## Aim of the task
Take the line with "You are a computer-use" and every line after it in the entries below, and set them down exactly, without any pictures.

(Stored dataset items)
##############################

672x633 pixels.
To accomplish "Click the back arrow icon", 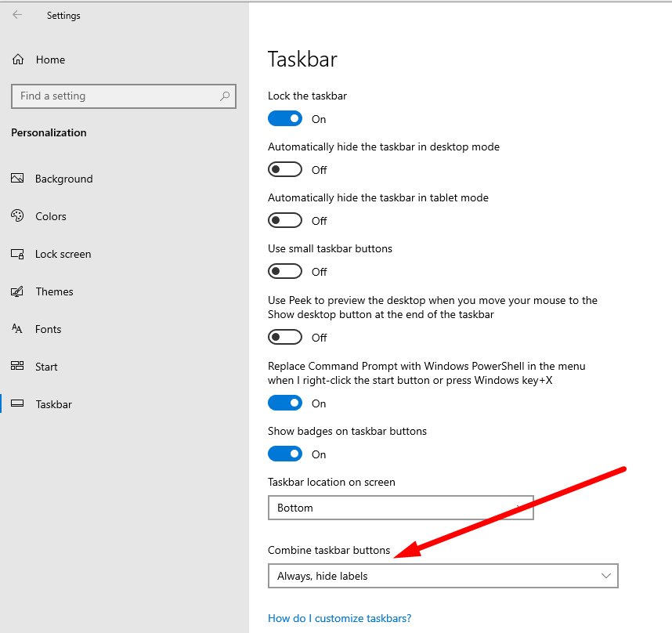I will tap(17, 15).
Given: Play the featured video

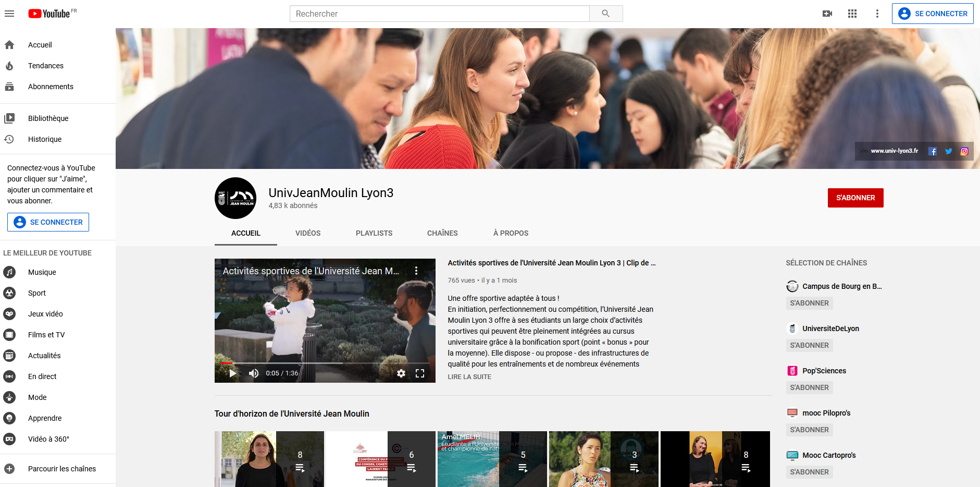Looking at the screenshot, I should [233, 373].
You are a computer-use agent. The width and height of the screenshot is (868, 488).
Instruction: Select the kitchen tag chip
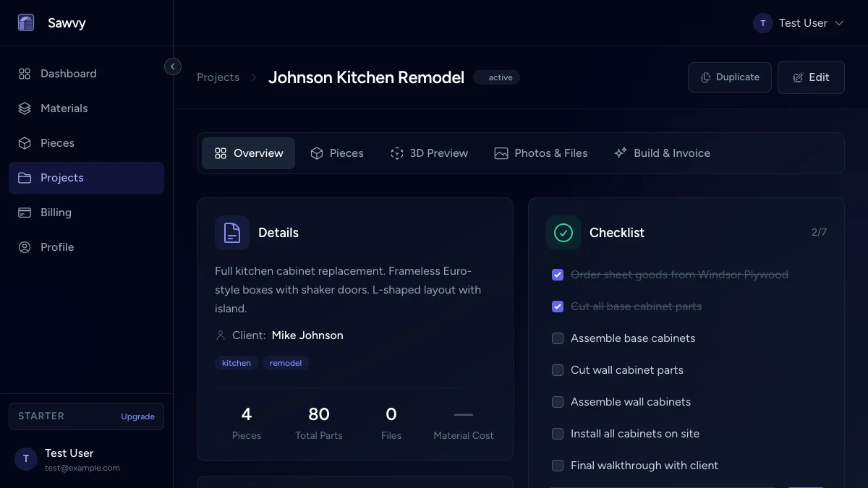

##############################

## Reply
You are a computer-use agent. The width and height of the screenshot is (868, 488).
Instruction: Select the kitchen tag chip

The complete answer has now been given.